Reproduce the data below, substituting "Which point should be clicked to accomplish" for every occurrence of "At what coordinates should I click to accomplish" and leaving everything else unchanged.

Data in this exercise >>
────────

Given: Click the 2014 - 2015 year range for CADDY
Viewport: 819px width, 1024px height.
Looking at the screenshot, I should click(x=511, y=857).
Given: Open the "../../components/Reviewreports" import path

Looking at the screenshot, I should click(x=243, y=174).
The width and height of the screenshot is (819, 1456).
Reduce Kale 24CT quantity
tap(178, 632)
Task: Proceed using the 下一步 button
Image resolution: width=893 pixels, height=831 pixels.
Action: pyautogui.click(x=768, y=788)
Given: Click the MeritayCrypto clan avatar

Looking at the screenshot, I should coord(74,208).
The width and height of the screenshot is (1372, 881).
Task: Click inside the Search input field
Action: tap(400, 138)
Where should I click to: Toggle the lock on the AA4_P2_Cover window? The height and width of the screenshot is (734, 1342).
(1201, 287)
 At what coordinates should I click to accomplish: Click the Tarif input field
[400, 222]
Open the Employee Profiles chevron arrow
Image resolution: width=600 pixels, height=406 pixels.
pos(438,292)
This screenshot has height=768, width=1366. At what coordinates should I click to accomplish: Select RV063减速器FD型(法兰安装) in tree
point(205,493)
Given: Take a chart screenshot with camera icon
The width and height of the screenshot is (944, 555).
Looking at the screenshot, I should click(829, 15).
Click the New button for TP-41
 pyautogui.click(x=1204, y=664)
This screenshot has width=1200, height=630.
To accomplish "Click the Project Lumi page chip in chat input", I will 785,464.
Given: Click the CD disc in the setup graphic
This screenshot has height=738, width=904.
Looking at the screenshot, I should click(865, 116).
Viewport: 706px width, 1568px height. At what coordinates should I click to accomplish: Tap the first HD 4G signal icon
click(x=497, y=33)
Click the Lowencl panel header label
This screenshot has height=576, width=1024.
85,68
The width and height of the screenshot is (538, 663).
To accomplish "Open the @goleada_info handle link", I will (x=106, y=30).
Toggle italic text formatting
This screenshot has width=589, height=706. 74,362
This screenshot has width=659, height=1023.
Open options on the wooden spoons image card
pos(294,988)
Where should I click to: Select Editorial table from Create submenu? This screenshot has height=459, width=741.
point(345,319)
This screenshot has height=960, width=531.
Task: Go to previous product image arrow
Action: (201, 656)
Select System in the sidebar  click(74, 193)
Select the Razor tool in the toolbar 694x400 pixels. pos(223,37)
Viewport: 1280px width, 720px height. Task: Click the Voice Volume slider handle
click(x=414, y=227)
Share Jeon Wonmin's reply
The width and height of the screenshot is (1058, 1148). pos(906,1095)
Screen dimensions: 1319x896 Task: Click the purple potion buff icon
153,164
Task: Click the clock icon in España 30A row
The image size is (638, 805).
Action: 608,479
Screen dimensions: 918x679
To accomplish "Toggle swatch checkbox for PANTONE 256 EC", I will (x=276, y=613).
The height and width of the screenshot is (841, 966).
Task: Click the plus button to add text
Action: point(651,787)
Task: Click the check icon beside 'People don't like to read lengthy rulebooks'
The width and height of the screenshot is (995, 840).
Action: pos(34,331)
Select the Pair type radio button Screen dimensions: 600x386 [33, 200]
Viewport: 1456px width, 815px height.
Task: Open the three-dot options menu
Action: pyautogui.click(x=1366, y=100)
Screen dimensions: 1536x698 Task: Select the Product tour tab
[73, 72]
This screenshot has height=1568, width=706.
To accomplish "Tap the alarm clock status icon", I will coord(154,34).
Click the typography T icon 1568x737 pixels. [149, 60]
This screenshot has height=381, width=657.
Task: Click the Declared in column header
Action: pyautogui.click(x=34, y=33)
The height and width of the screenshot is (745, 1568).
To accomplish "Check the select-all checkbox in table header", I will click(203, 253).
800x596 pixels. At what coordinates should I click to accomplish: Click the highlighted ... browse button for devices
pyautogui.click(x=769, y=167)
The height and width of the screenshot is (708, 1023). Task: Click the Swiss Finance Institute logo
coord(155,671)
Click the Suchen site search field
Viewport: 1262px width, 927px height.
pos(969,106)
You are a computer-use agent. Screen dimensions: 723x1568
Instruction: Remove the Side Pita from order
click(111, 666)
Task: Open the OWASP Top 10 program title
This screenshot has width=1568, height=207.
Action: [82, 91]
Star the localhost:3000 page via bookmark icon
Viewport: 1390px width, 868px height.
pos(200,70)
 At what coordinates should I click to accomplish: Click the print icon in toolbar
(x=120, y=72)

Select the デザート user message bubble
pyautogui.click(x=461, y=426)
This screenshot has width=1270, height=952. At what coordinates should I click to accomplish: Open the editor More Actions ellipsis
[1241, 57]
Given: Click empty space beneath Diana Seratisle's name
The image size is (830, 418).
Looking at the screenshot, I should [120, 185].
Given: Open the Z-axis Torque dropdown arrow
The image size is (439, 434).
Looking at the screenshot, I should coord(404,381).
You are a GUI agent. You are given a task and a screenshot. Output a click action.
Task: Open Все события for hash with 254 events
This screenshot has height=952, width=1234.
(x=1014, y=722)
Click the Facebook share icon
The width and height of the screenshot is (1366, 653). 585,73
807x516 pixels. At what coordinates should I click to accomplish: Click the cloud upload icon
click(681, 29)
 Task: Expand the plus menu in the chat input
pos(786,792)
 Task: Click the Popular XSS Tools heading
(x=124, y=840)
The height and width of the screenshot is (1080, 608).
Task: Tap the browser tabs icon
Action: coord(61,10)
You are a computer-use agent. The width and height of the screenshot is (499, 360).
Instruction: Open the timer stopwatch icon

────────

Correct result >>
Given: Click the 2014 - 2015 year range for CADDY
Viewport: 819px width, 1024px height.
Looking at the screenshot, I should click(x=511, y=857).
Given: Open the "../../components/Reviewreports" import path

Looking at the screenshot, I should click(x=243, y=174).
The width and height of the screenshot is (819, 1456).
Reduce Kale 24CT quantity
tap(178, 632)
Task: Proceed using the 下一步 button
Image resolution: width=893 pixels, height=831 pixels.
Action: pyautogui.click(x=768, y=788)
Given: Click the MeritayCrypto clan avatar

Looking at the screenshot, I should coord(74,208).
The width and height of the screenshot is (1372, 881).
Task: Click inside the Search input field
Action: tap(400, 138)
Where should I click to: Toggle the lock on the AA4_P2_Cover window? The height and width of the screenshot is (734, 1342).
(1201, 287)
 Which point should be clicked to accomplish: Click the Tarif input field
[400, 222]
Open the Employee Profiles chevron arrow
Image resolution: width=600 pixels, height=406 pixels.
pos(438,292)
This screenshot has height=768, width=1366. Which point should be clicked to accomplish: Select RV063减速器FD型(法兰安装) in tree
point(205,493)
Given: Take a chart screenshot with camera icon
The width and height of the screenshot is (944, 555).
Looking at the screenshot, I should click(829, 15).
Click the New button for TP-41
 pyautogui.click(x=1204, y=664)
This screenshot has width=1200, height=630.
To accomplish "Click the Project Lumi page chip in chat input", I will 785,464.
Given: Click the CD disc in the setup graphic
This screenshot has height=738, width=904.
Looking at the screenshot, I should click(865, 116).
Viewport: 706px width, 1568px height. Which point should be clicked to accomplish: Tap the first HD 4G signal icon
click(x=497, y=33)
Click the Lowencl panel header label
This screenshot has height=576, width=1024.
85,68
The width and height of the screenshot is (538, 663).
To accomplish "Open the @goleada_info handle link", I will (x=106, y=30).
Toggle italic text formatting
This screenshot has width=589, height=706. 74,362
This screenshot has width=659, height=1023.
Open options on the wooden spoons image card
pos(294,988)
Where should I click to: Select Editorial table from Create submenu? This screenshot has height=459, width=741.
point(345,319)
This screenshot has height=960, width=531.
Task: Go to previous product image arrow
Action: (201, 656)
Select System in the sidebar  click(74, 193)
Select the Razor tool in the toolbar 694x400 pixels. pos(223,37)
Viewport: 1280px width, 720px height. Task: Click the Voice Volume slider handle
click(x=414, y=227)
Share Jeon Wonmin's reply
The width and height of the screenshot is (1058, 1148). pos(906,1095)
Screen dimensions: 1319x896 Task: Click the purple potion buff icon
153,164
Task: Click the clock icon in España 30A row
The image size is (638, 805).
Action: 608,479
Screen dimensions: 918x679
To accomplish "Toggle swatch checkbox for PANTONE 256 EC", I will (x=276, y=613).
The height and width of the screenshot is (841, 966).
Task: Click the plus button to add text
Action: point(651,787)
Task: Click the check icon beside 'People don't like to read lengthy rulebooks'
The width and height of the screenshot is (995, 840).
Action: pos(34,331)
Select the Pair type radio button Screen dimensions: 600x386 [33, 200]
Viewport: 1456px width, 815px height.
Task: Open the three-dot options menu
Action: pyautogui.click(x=1366, y=100)
Screen dimensions: 1536x698 Task: Select the Product tour tab
[73, 72]
This screenshot has height=1568, width=706.
To accomplish "Tap the alarm clock status icon", I will coord(154,34).
Click the typography T icon 1568x737 pixels. [149, 60]
This screenshot has height=381, width=657.
Task: Click the Declared in column header
Action: pyautogui.click(x=34, y=33)
The height and width of the screenshot is (745, 1568).
To accomplish "Check the select-all checkbox in table header", I will click(203, 253).
800x596 pixels. Which point should be clicked to accomplish: Click the highlighted ... browse button for devices
pyautogui.click(x=769, y=167)
The height and width of the screenshot is (708, 1023). Task: Click the Swiss Finance Institute logo
coord(155,671)
Click the Suchen site search field
Viewport: 1262px width, 927px height.
pos(969,106)
You are a computer-use agent. Screen dimensions: 723x1568
Instruction: Remove the Side Pita from order
click(111, 666)
Task: Open the OWASP Top 10 program title
This screenshot has width=1568, height=207.
Action: [82, 91]
Star the localhost:3000 page via bookmark icon
Viewport: 1390px width, 868px height.
pos(200,70)
 Which point should be clicked to accomplish: Click the print icon in toolbar
(x=120, y=72)

Select the デザート user message bubble
pyautogui.click(x=461, y=426)
This screenshot has width=1270, height=952. Which point should be clicked to accomplish: Open the editor More Actions ellipsis
[1241, 57]
Given: Click empty space beneath Diana Seratisle's name
The image size is (830, 418).
Looking at the screenshot, I should [120, 185].
Given: Open the Z-axis Torque dropdown arrow
The image size is (439, 434).
Looking at the screenshot, I should coord(404,381).
You are a GUI agent. You are given a task and a screenshot. Output a click action.
Task: Open Все события for hash with 254 events
This screenshot has height=952, width=1234.
(x=1014, y=722)
Click the Facebook share icon
The width and height of the screenshot is (1366, 653). 585,73
807x516 pixels. Which point should be clicked to accomplish: Click the cloud upload icon
click(681, 29)
 Task: Expand the plus menu in the chat input
pos(786,792)
 Task: Click the Popular XSS Tools heading
(x=124, y=840)
The height and width of the screenshot is (1080, 608).
Task: Tap the browser tabs icon
Action: coord(61,10)
You are a computer-use agent. The width and height of the screenshot is (499, 360).
Instruction: Open the timer stopwatch icon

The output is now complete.